**TASK ITEM**. Every entry below should be written out again exactly.

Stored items
---

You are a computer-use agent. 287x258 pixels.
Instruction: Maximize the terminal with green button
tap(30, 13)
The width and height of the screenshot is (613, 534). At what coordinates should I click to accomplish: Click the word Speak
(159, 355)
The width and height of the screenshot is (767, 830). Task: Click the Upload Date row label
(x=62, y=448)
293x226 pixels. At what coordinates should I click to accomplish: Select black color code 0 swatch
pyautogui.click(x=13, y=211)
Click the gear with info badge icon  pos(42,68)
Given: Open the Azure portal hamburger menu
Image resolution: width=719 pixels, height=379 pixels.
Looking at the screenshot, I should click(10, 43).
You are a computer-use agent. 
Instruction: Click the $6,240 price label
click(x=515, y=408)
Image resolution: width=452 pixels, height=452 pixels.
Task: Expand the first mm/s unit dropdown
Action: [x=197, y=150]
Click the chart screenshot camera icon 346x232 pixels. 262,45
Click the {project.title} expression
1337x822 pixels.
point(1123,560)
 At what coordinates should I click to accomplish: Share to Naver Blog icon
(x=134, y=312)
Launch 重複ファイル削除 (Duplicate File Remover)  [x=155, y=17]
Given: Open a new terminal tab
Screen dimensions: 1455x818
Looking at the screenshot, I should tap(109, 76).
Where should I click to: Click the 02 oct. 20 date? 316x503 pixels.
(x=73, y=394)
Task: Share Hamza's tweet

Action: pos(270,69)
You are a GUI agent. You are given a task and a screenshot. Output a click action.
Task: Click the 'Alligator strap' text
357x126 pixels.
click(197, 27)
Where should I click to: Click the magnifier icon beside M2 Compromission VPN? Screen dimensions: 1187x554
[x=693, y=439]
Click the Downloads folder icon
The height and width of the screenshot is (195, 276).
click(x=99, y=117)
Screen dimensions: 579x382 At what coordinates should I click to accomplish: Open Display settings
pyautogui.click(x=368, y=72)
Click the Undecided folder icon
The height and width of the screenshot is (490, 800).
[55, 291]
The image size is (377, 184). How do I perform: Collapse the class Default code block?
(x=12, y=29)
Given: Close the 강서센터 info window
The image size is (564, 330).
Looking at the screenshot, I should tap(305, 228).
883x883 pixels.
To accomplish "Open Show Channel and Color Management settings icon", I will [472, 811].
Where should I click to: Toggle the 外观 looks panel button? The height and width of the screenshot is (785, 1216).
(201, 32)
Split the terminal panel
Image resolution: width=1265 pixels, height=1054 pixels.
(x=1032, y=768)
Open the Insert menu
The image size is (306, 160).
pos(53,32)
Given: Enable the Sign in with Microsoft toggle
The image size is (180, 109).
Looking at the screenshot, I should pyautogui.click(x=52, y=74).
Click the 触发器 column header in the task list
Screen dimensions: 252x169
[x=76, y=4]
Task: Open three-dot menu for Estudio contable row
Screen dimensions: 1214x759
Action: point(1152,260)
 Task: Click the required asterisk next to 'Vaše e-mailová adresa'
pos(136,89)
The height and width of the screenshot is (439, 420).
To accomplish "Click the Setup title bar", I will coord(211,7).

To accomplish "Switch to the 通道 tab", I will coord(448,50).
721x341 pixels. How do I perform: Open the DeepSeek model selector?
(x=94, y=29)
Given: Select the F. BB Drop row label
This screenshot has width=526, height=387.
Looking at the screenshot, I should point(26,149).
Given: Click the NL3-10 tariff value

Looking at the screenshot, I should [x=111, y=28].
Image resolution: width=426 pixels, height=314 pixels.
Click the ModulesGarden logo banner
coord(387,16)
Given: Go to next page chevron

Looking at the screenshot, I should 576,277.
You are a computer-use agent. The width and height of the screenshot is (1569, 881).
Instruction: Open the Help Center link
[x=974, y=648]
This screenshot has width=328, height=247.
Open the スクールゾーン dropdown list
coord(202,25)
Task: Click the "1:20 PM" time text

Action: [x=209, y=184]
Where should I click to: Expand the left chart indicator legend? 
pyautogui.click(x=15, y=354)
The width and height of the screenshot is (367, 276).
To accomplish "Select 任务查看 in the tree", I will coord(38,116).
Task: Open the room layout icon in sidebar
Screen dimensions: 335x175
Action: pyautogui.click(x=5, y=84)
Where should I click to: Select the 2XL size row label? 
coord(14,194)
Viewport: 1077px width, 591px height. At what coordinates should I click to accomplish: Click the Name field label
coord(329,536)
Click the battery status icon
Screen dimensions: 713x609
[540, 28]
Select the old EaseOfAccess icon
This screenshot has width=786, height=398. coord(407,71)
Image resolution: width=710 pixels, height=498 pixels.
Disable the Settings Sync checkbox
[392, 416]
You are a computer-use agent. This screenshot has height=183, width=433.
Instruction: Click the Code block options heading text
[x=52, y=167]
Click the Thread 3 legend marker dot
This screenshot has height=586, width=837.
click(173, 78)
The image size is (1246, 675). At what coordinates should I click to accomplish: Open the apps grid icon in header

---

**SOLVED PROBLEM**.
You are a computer-use agent. 287x258 pixels.
Instruction: Maximize the terminal with green button
tap(30, 13)
The width and height of the screenshot is (613, 534). At what coordinates should I click to accomplish: Click the word Speak
(159, 355)
The width and height of the screenshot is (767, 830). Task: Click the Upload Date row label
(x=62, y=448)
293x226 pixels. At what coordinates should I click to accomplish: Select black color code 0 swatch
pyautogui.click(x=13, y=211)
Click the gear with info badge icon  pos(42,68)
Given: Open the Azure portal hamburger menu
Image resolution: width=719 pixels, height=379 pixels.
Looking at the screenshot, I should click(10, 43).
You are a computer-use agent. 
Instruction: Click the $6,240 price label
click(x=515, y=408)
Image resolution: width=452 pixels, height=452 pixels.
Task: Expand the first mm/s unit dropdown
Action: [x=197, y=150]
Click the chart screenshot camera icon 346x232 pixels. 262,45
Click the {project.title} expression
1337x822 pixels.
point(1123,560)
 At what coordinates should I click to accomplish: Share to Naver Blog icon
(x=134, y=312)
Launch 重複ファイル削除 (Duplicate File Remover)  [x=155, y=17]
Given: Open a new terminal tab
Screen dimensions: 1455x818
Looking at the screenshot, I should tap(109, 76).
Where should I click to: Click the 02 oct. 20 date? 316x503 pixels.
(x=73, y=394)
Task: Share Hamza's tweet

Action: pos(270,69)
You are a GUI agent. You are given a task and a screenshot. Output a click action.
Task: Click the 'Alligator strap' text
357x126 pixels.
click(197, 27)
Where should I click to: Click the magnifier icon beside M2 Compromission VPN? Screen dimensions: 1187x554
[x=693, y=439]
Click the Downloads folder icon
The height and width of the screenshot is (195, 276).
click(x=99, y=117)
Screen dimensions: 579x382 At what coordinates should I click to accomplish: Open Display settings
pyautogui.click(x=368, y=72)
Click the Undecided folder icon
The height and width of the screenshot is (490, 800).
[55, 291]
The image size is (377, 184). How do I perform: Collapse the class Default code block?
(x=12, y=29)
Given: Close the 강서센터 info window
The image size is (564, 330).
Looking at the screenshot, I should tap(305, 228).
883x883 pixels.
To accomplish "Open Show Channel and Color Management settings icon", I will [472, 811].
Where should I click to: Toggle the 外观 looks panel button? The height and width of the screenshot is (785, 1216).
(201, 32)
Split the terminal panel
Image resolution: width=1265 pixels, height=1054 pixels.
(x=1032, y=768)
Open the Insert menu
The image size is (306, 160).
pos(53,32)
Given: Enable the Sign in with Microsoft toggle
The image size is (180, 109).
Looking at the screenshot, I should pyautogui.click(x=52, y=74).
Click the 触发器 column header in the task list
Screen dimensions: 252x169
[x=76, y=4]
Task: Open three-dot menu for Estudio contable row
Screen dimensions: 1214x759
Action: point(1152,260)
 Task: Click the required asterisk next to 'Vaše e-mailová adresa'
pos(136,89)
The height and width of the screenshot is (439, 420).
To accomplish "Click the Setup title bar", I will coord(211,7).

To accomplish "Switch to the 通道 tab", I will coord(448,50).
721x341 pixels. How do I perform: Open the DeepSeek model selector?
(x=94, y=29)
Given: Select the F. BB Drop row label
This screenshot has width=526, height=387.
Looking at the screenshot, I should point(26,149).
Given: Click the NL3-10 tariff value

Looking at the screenshot, I should [x=111, y=28].
Image resolution: width=426 pixels, height=314 pixels.
Click the ModulesGarden logo banner
coord(387,16)
Given: Go to next page chevron

Looking at the screenshot, I should 576,277.
You are a computer-use agent. The width and height of the screenshot is (1569, 881).
Instruction: Open the Help Center link
[x=974, y=648]
This screenshot has width=328, height=247.
Open the スクールゾーン dropdown list
coord(202,25)
Task: Click the "1:20 PM" time text

Action: [x=209, y=184]
Where should I click to: Expand the left chart indicator legend? 
pyautogui.click(x=15, y=354)
The width and height of the screenshot is (367, 276).
To accomplish "Select 任务查看 in the tree", I will coord(38,116).
Task: Open the room layout icon in sidebar
Screen dimensions: 335x175
Action: pyautogui.click(x=5, y=84)
Where should I click to: Select the 2XL size row label? 
coord(14,194)
Viewport: 1077px width, 591px height. At what coordinates should I click to accomplish: Click the Name field label
coord(329,536)
Click the battery status icon
Screen dimensions: 713x609
[540, 28]
Select the old EaseOfAccess icon
This screenshot has width=786, height=398. coord(407,71)
Image resolution: width=710 pixels, height=498 pixels.
Disable the Settings Sync checkbox
[392, 416]
You are a computer-use agent. This screenshot has height=183, width=433.
Instruction: Click the Code block options heading text
[x=52, y=167]
Click the Thread 3 legend marker dot
This screenshot has height=586, width=837.
click(173, 78)
The image size is (1246, 675). At what coordinates should I click to accomplish: Open the apps grid icon in header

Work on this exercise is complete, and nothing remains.